A viagem pela Interoceânica tem cenários paradisíacos oferecidos pela parte peruana da floresta Amazônica. Mas nem tudo é tão bonito quanto parece. A falta de uma legislação ambiental mais severa, como a brasileira, faz com que esse paraíso tropical fique à mercê de uma exploração selvagem e predatória que assusta até mesmo quem já
está acostumado com tanta devastação.

Estamos nos referindo à exploração de garimpeiros no departamento de Madre de Dios
(Peru), que tem em sua capital, Porto Maldonado, uma cidade de aproximadamente
100 mil habitantes, a grande vitrine de uma grande redenção econômica, mas onde a
natureza paga um preço muito alto e compromete o futuro da humanidade.

Conhecer esse lugar não é difícil. A viagem, de fato, começa em Assis Brasil (Acre),
última cidade brasileira antes de entrar em território peruano. A burocracia também
é simples. Basta apresentar a carteira de identidade em um posto avançado da Polícia
Federal na alfândega local e pronto. Tudo fruto de uma parceria diplomática realizada
em 2006 entre os ex-Presidentes Lula (Brasil) e Alan Garcia (Peru).

Do lado peruano, a primeira localidade é Inãpari, que conheceu um verdadeiro surto de
crescimento depois da pavimentação da Interoceânica.
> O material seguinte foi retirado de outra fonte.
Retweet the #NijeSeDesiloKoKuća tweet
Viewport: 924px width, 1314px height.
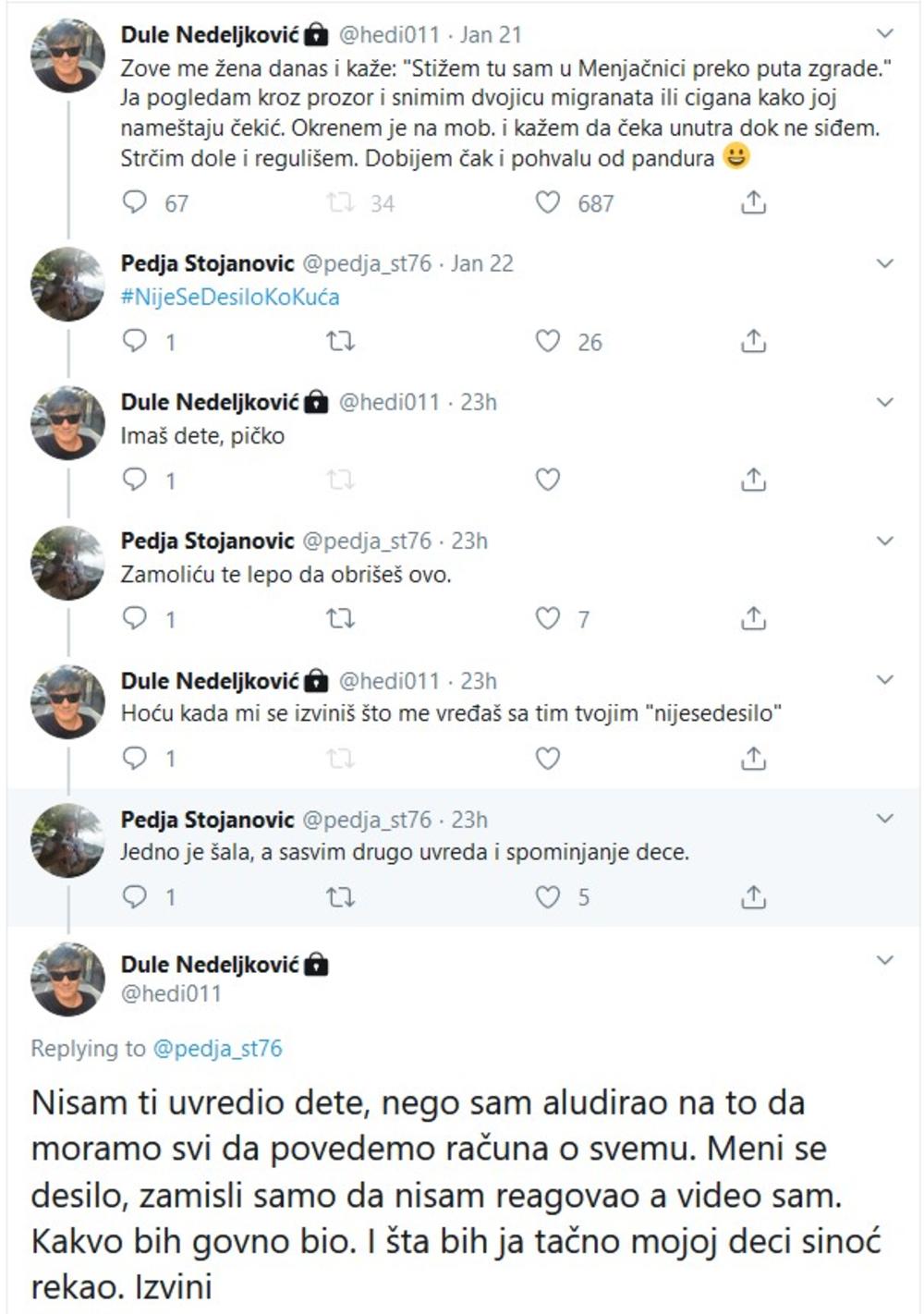coord(341,342)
Nesta vila também é preciso tirar
um “permiso” para continuar dentro do território peruano. É necessário ainda apresentar
a documentação do veículo, quando for o caso, para continuar a viagem.
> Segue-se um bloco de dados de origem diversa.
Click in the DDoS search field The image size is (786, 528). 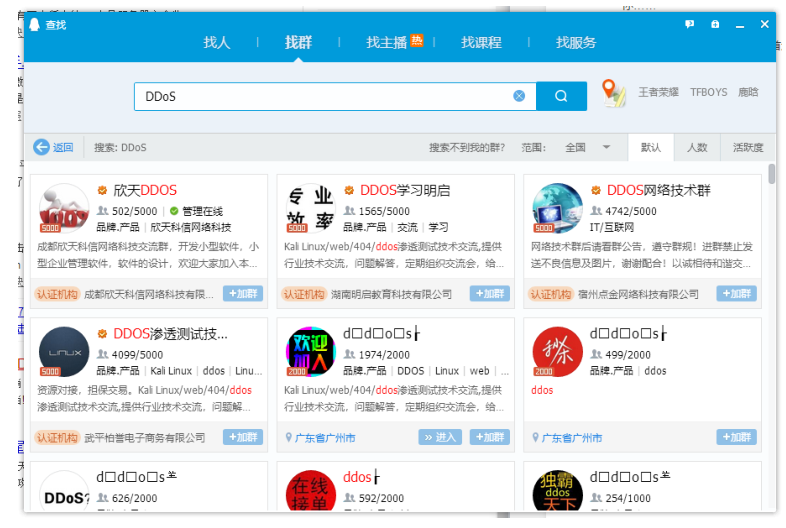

Pelo menos por enquanto, a Interoceânica do lado peruano está fazendo o efeito inverso
do processo econômico. A gasolina, por exemplo, que antes custava o equivalente a
R$ 1,50, hoje custa em média R$ 2,00. Até mesmo o “sole” (moeda peruana) sofreu
uma valorização que ainda não reflete a realidade da economia local. Com um real é
possível comprar apenas um 1,6 sole. Se o câmbio for realizado em Porto Maldonado,
essa relação cai para apenas 1,2 sole.

Até chegar a Porto Maldonado, a capital do departamento de Madre de Dios, são
várias vilas e localidades que, a apesar da estrada completamente pavimentada, ainda
não trouxe resultados imediatos. O que fica desejar na questão sócio-econômica, é
compensado pela bela paisagem peruana, mística e encantadora, beleza que é ameaçada
pela exploração irracional.

Porto Maldonado é uma cidade organizada dadas as condições de isolamento histórico

em que vivia até bem pouco tempo. Quando passamos pela cidade, a ponte sobre o rio
Madre de Dios ainda não havia sido inaugurada e foi preciso utilizar uma embarcação
que cabia apenas um veículo para fazer a travessia. Pagamos 10 soles, o que equivalente
a seis reais e continuamos a viagem.

Uma paisagem desoladora

O objetivo de nossa viagem era chegar até aos garimpos peruanos, que ficam
localizados entre as cidades de Porto Maldonado e Masuco, último ponto antes de
se começar a subir de fato a cordilheira dos Andes. A beleza e o encanto da floresta
ficaram para trás. Depois de percorrer pouco mais de cem quilômetros após a travessia
do rio, a floresta mais parece um deserto.

Não é apenas um garimpo. São vários. Alguns estão, como dizem os moradores, em
decadência, e por já não se extrair o volume de ouro desejado, são simplesmente
abandonados, enquanto outros ainda estão sendo abertos. No primeiro deles que
encontramos, foi preciso percorrer uma distância de pouco mais de sete quilômetros
dentro daquilo que um dia já foi mata virgem para chegar ao local da exploração. Um
morador cobrou 20 soles (R$ 12,50) pela “viagem”.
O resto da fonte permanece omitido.